7 Dubious Solutions to Approximate Floating-Point Equality

March 20, 2019

The vast majority of technical computing applications use floating point numbers for their arithmetic and value storage. It becomes necessary frequently to answer the question of when two floating point numbers are (almost) equal to one another. This can be a very subtle question, we generally want the following properties of a comparison function for floating point numbers:

  1. Scale invariance: if x=y then C*x=C*y for any C
  2. Symmetry: if x=y then y=x

I’ll present some common dubious solutions to it in C++ and explain why they don’t work. I end with one solution which does.

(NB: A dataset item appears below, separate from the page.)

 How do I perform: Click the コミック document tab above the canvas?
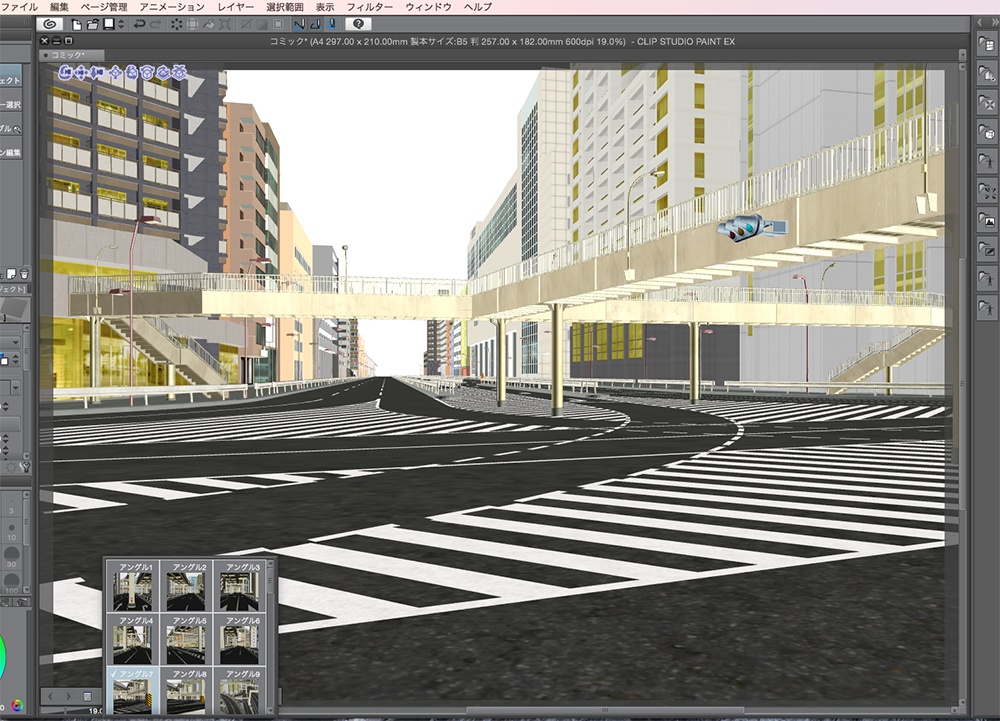tap(65, 58)
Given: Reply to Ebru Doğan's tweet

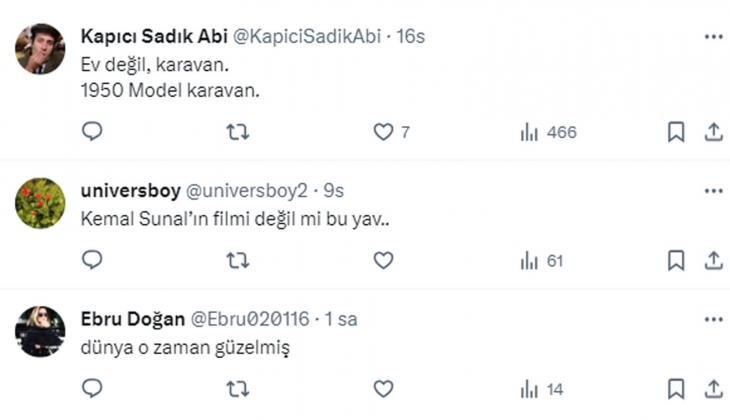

Dubious Solution 1: Actually Using Equality

I think most programmers mostly know they should not do the following:

bool isEqual(double x,double y){
  return x==y;
}

The reason is that it gives no respect to actual tolerances. A technical computing problem is not fully specified until you have given not just the answer you want, but an actual range of equally plausible answers. You have to account for inaccurate inputs, possible roundoff in the algorithm, and possible approximations. Therefore simply saying “the answer is 1.23456” is not informative in technical computing. Rather you should say “The answer is 1.23456 with a tolerance of 1e-6”.

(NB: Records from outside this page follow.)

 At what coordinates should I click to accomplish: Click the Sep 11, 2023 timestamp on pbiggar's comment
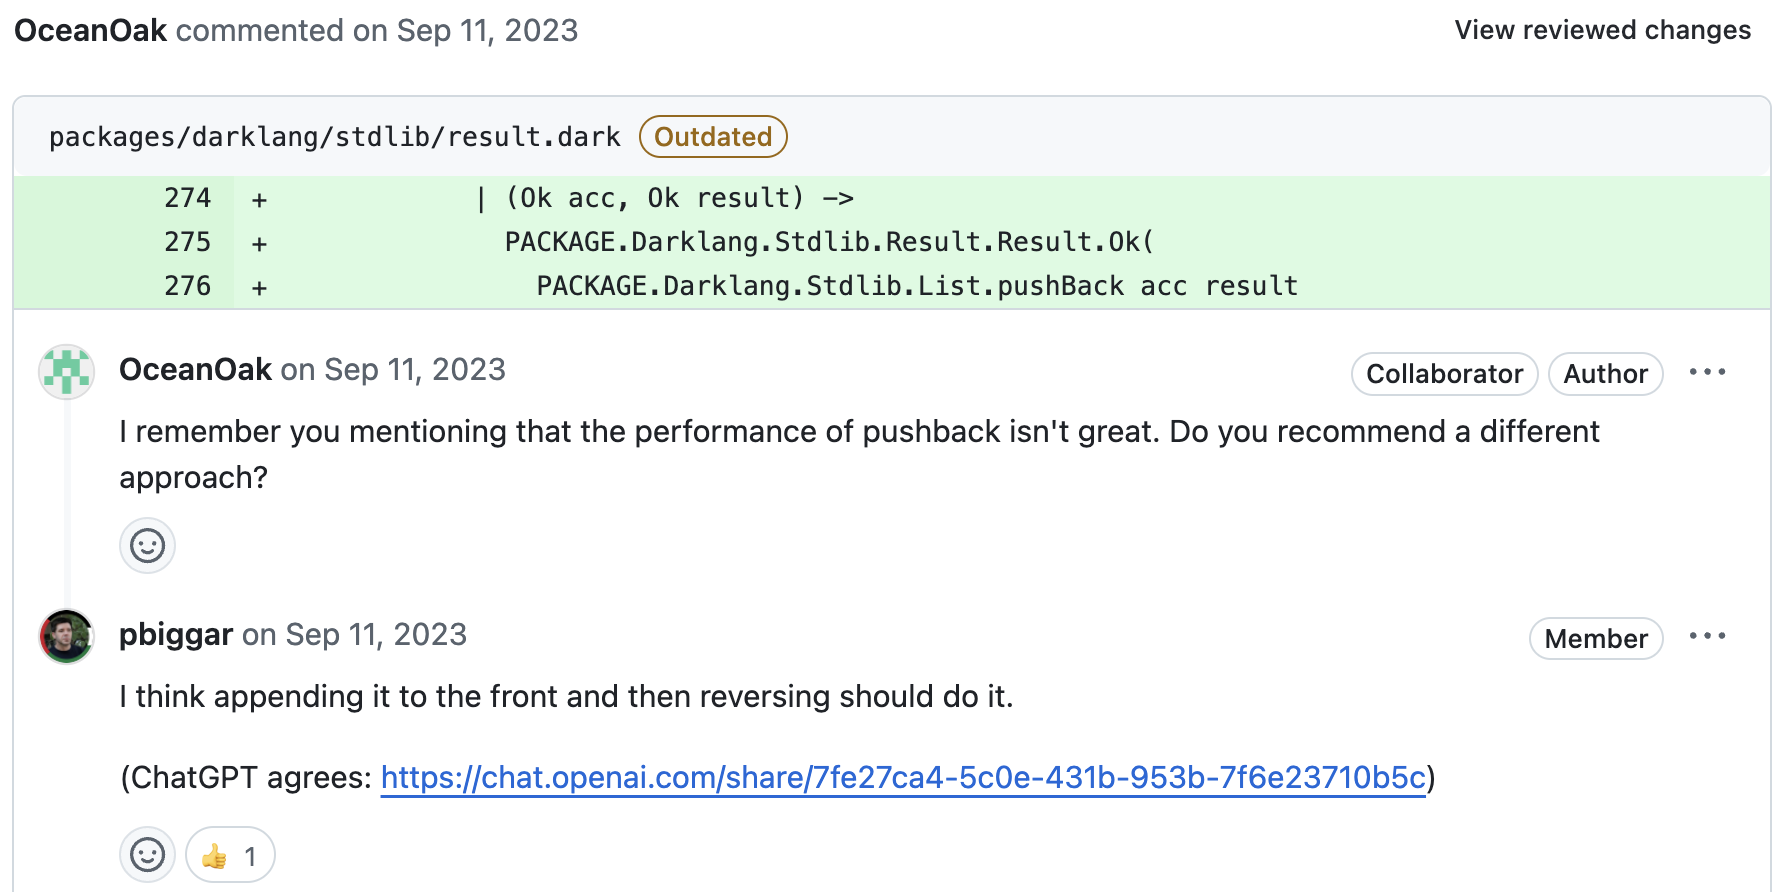tap(375, 635)
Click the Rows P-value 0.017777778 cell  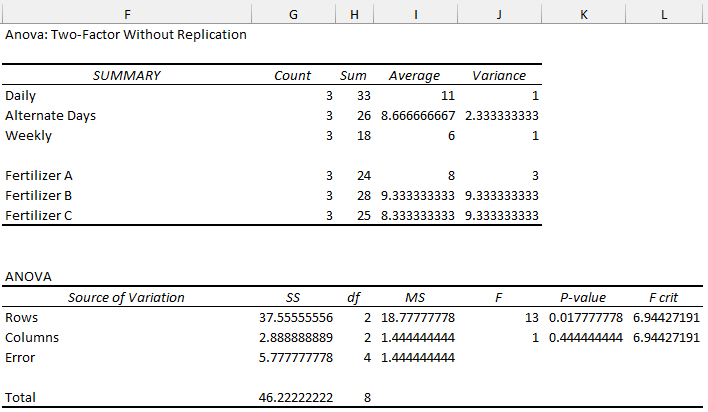(x=585, y=318)
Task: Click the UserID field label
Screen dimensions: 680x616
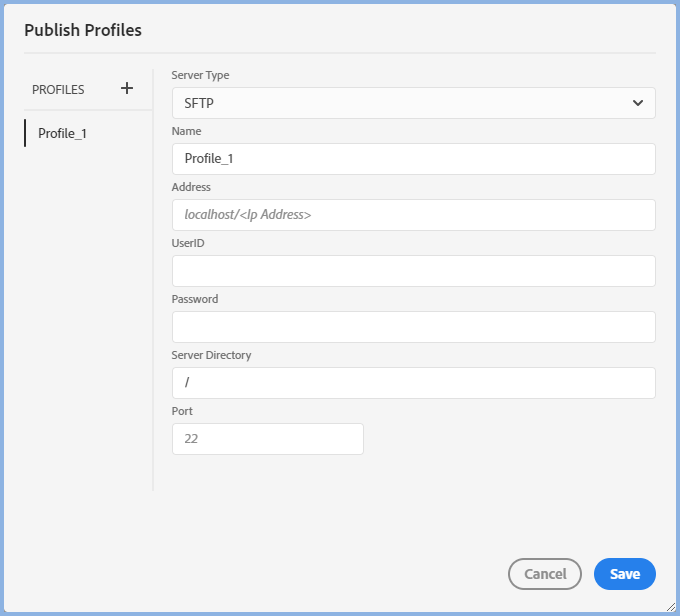Action: 188,243
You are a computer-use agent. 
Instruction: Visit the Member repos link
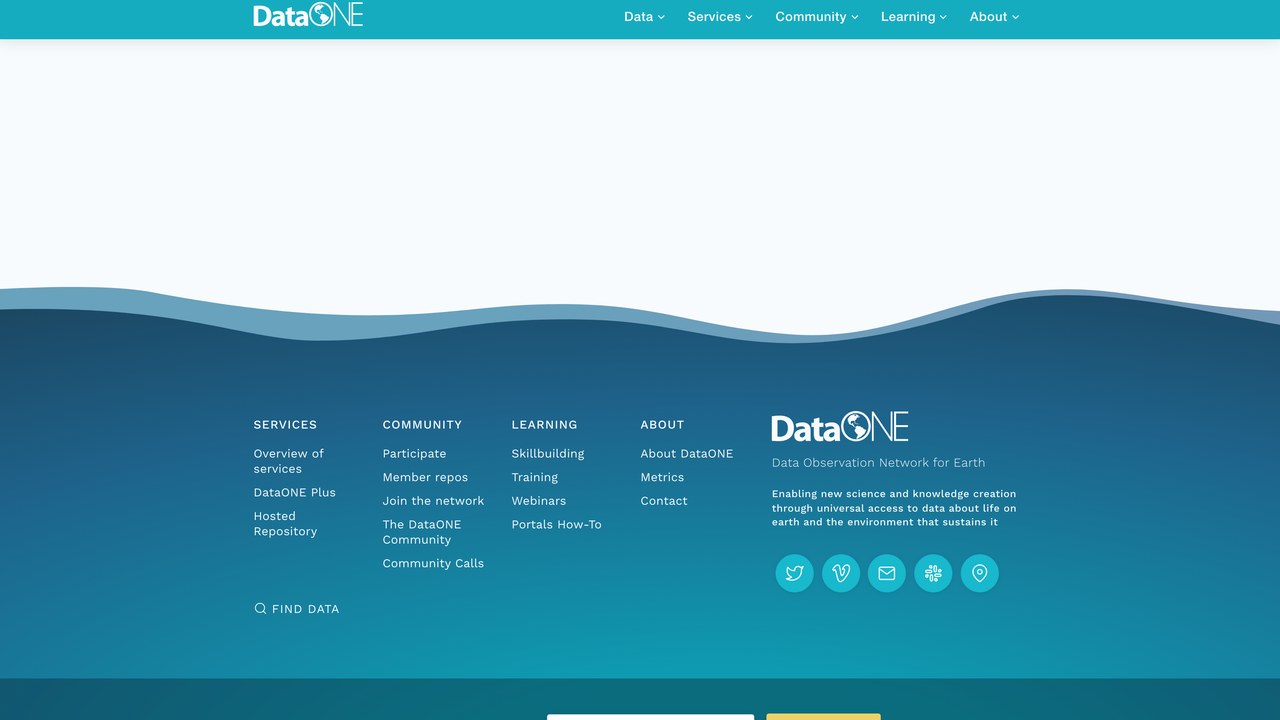click(x=425, y=477)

/*Assume we tolerate errors in the 7th digit.*/
isEqual(1.234566,1.234567); // False!

Dubious Solution 2: Absolute Difference

The next obvious solution to this problem is to take absolute difference as follows:

bool almostEqual(double x,double y,double tolerance){
  return std::abs(x-y)<tolerance;
}

This fixes the example from dubious solution #1:

double x=1.23456;
double y=1.234567;
double tolerance=1e-6;
almostEqual(x,y,tolerance);//True!

But this creates another problem. The problem with this solution is it does not account for scaling in x and y. Consider the above example, slightly modified:

double x=1.23456;
double y=1.234567;
double tolerance=1e-6;
almostEqual(x,y,tolerance);//True!
almostEqual(10.0*x,10.0*y,tolerance);//False!

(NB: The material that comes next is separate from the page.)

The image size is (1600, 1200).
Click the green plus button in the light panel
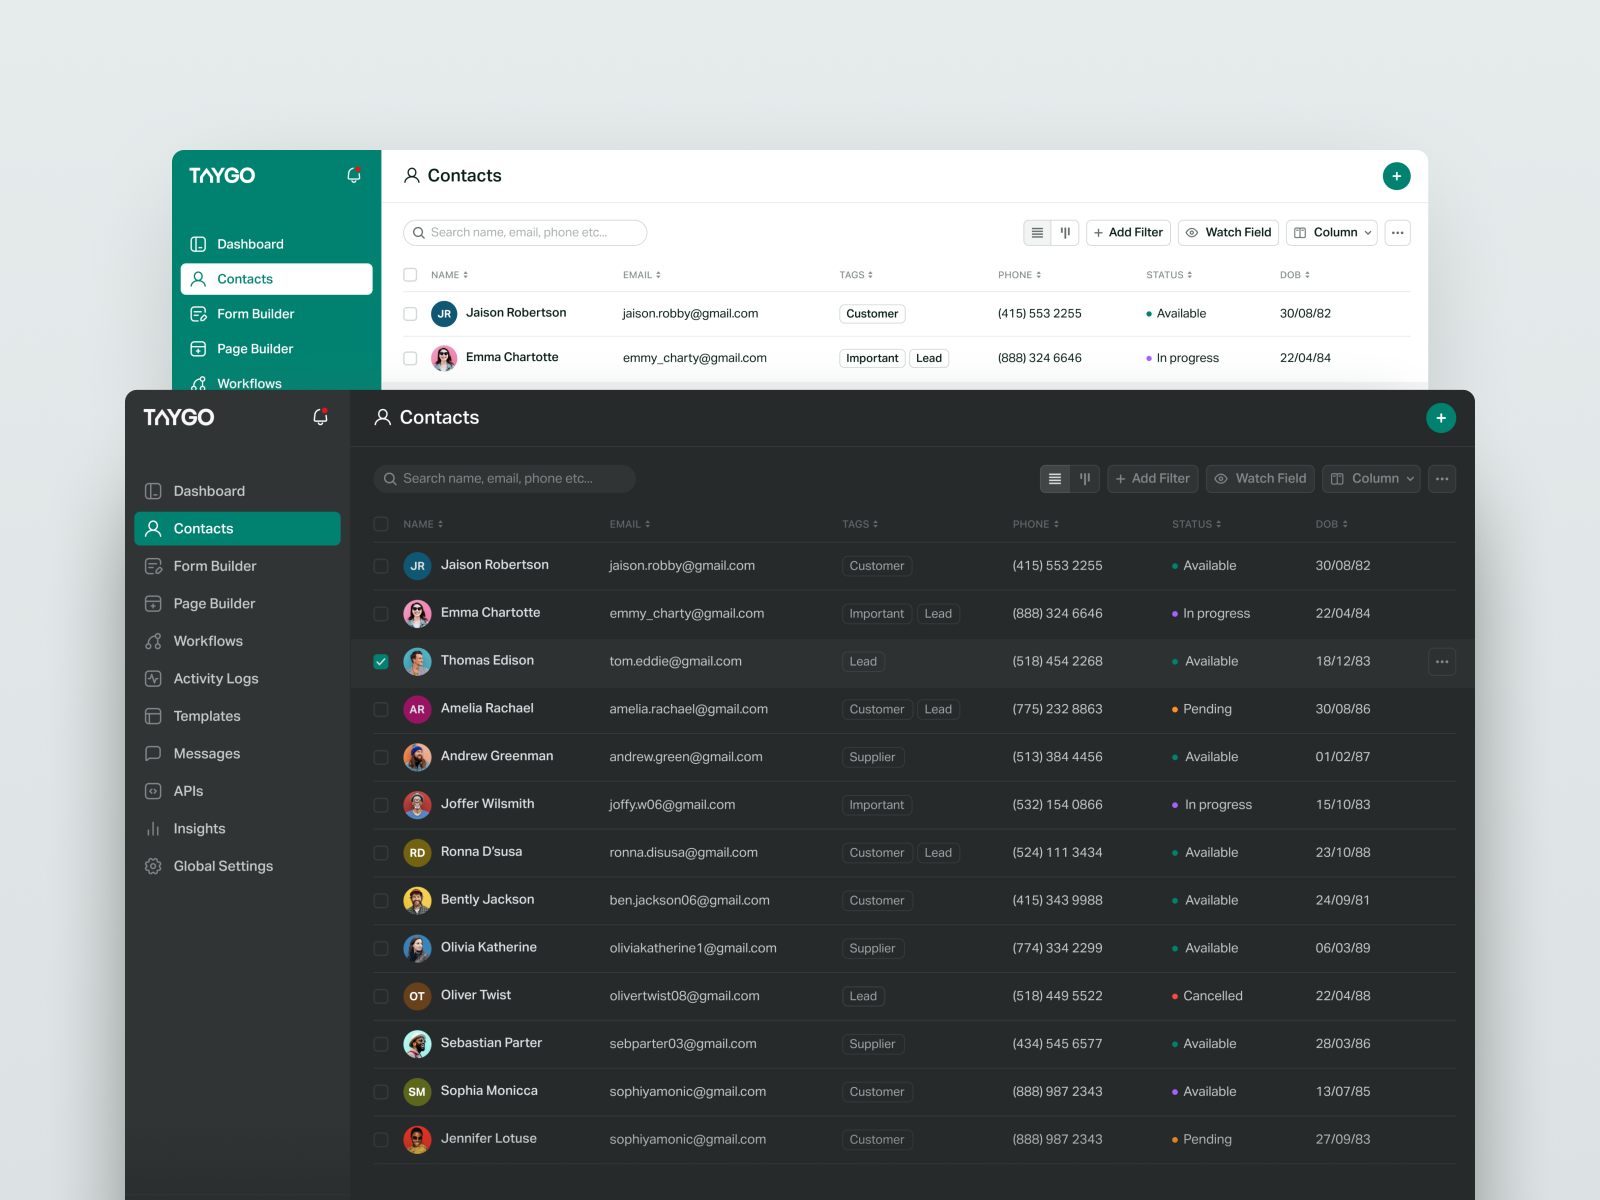[1396, 176]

This breaks scale invariance. It flies in the face of what we expect from equality. If x=y then surely 10x=10y? This leads us to the next dubious solution.

Dubious Solution 3: Naive Relative Difference

bool almostEqual(double x,double y,double tolerance){
  return (std::abs(x-y)/std::abs(x))<tolerance;
}

This leads to fixing the problems of dubious solution #2:

double x=1.23456;
double y=1.234567;
double tolerance=1e-6;
almostEqual(x,y,tolerance);//True!
almostEqual(10.0*x,10.0*y,tolerance);//Now true!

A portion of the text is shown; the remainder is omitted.